Florida XC, T&F Alumni Lead Pandemic Frontlines

Stevie Uribe Wydra

Stevie Wydra was a standout athlete at the Oak Hall School in Gainesville, winning state championships in the 3200 in 2002 as a 7th grader and then the mile in 2004. She also anchored Oak Hall's state championship 4 by 800 relay teams in 2003 and 2004.

The one thing that she learned as an athlete that helps her as a nurse is to always show up.

"One thing that I've really learned from running that has stuck with me in particularly in COVID times is showing up every day," she said. "Even when you're tired and don't want to, you know what you have to do and you just do it because that's what you've always done."

On the track, Wydra showed up when it mattered most. Now as a nurse, on the frontlines of a pandemic, she continues to show up to make a difference. 

Wydra and her coworkers have worked diligently to help patients who have contracted the virus. She admits that things were scary early on, but things have since improved.

"It hasn't been so bad," she said. "..It was kind of scary, but as it went on, the numbers that were coming out weren't as scary as we thought they were going to be, so it got better. But it was kind of scary at the beginning."

Wydra works as a hospice nurse for Elevation Hospice and as a nurse for the Denver Health Hospital. At Denver Health, she works as a surgical nurse, but she floats anywhere in the Acute care unit when they need her.

Wydra worked specifically with COVID patients early on in the process. Anyone who tested positive for the virus was sent to an area where there's negative pressure in the room, so that everyone who had the virus was contained in one place. 

"It was pretty crazy," she said. "I worked in Acute care, so I had four patients, two of them were 22 years old. I'd just never seen anything like that because usually a healthy 22-year-old is not on 15 layers of oxygen. It was kind of scary to see them go from perfectly healthy to 'Oh my God, does this patient need to go to the ICU and be intubated.'"

Wydra was supposed to start as a hospice nurse back in March before the pandemic hit, but due to COVID-19, she started in May. Starting her job as a hospice nurse during the pandemic has been hectic. 

"It's been pretty crazy starting at hospice during this," she said. "I go to a lot of nursing facilities and families can't come visit their loved ones. A lot of these patients are incredibly old, deteriorating, declining in their physical abilities...and there's been a significant decline with people because usually the thing that keeps them going is there loved ones, and there not able to see their loved ones. That's been really sad."
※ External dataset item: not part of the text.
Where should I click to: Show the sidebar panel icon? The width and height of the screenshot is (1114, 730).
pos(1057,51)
Wydra embraces the responsibility of helping and taking care of her elderly patients as a nurse, but admits that it's not easy, especially since her elderly patients can't physically connect with their families. 

"It's been just really sad," she said. "For me, my grandparents died a few years ago and I can't imagine not being with them the last few months of their life. It's a special time - it's the last time you're going to spend with them. Physical touch is an important piece of nursing, especially in hospice...the little special touches, you can't really do right now, so it's been tough. At the same time, someone's got take care of these people during this time and I'm grateful that I can at least go see my patients."
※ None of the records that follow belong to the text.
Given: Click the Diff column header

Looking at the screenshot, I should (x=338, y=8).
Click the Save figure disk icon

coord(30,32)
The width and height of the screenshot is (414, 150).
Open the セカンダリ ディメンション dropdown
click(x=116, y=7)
Wydra is also a yoga teacher in addition to being a nurse. But since the yoga studios are closed, she's picked back up running as well as doing yoga at home to help her mentally decompress. She says that her team at the hospital has been a huge help to her throughout the pandemic.

"Nursing is similar to track because it's a team sport, but it's not a team sport," she said. "You have your own patient, but you're still in it together. I've certainly been relying on my team lately and it's how I got through."

Stevie works in a Safety net hospital, which centers around low-income and uninsured patients. Getting the opportunity to help serve them gives her an even greater sense of pride during this pandemic.

"I've always had a sense of pride that's like heck yeah, I get a chance to help people who are less fortunate than me, but like now in particular it's like heck yeah, I get a chance to be apart of history," she said. "It's pretty cool."

Since the pandemic has started, Wydra said that she's gotten free meals when she works at the hospital. One day while she was taking care of a patient, she looked out the window and saw about 15 people standing 6 feet apart with big signs that said things like "thank you and we love you."

 She admits that nurses are notoriously underappreciated, but during this pandemic, she feels the love and appreciation for what she does. 

"Never have I felt more appreciated," she said. "It's truly fantastic."

Wydra takes pride in the job that she does as a nurse and draws inspiration from not only what she does, but the group of people in the medical profession that she works with.

"I feel a huge sense of inspiration from being a nurse," she said. "If there's ever going to be a time in the world where nurses and doctors are the answer - who better than to save the world than nurses and doctors. Never have I ever met a group of people who are more caring, more hardworking, smarter - just a great group of people. I'm inspired to be a part of it and I feel a huge sense of pride when I go into work every day."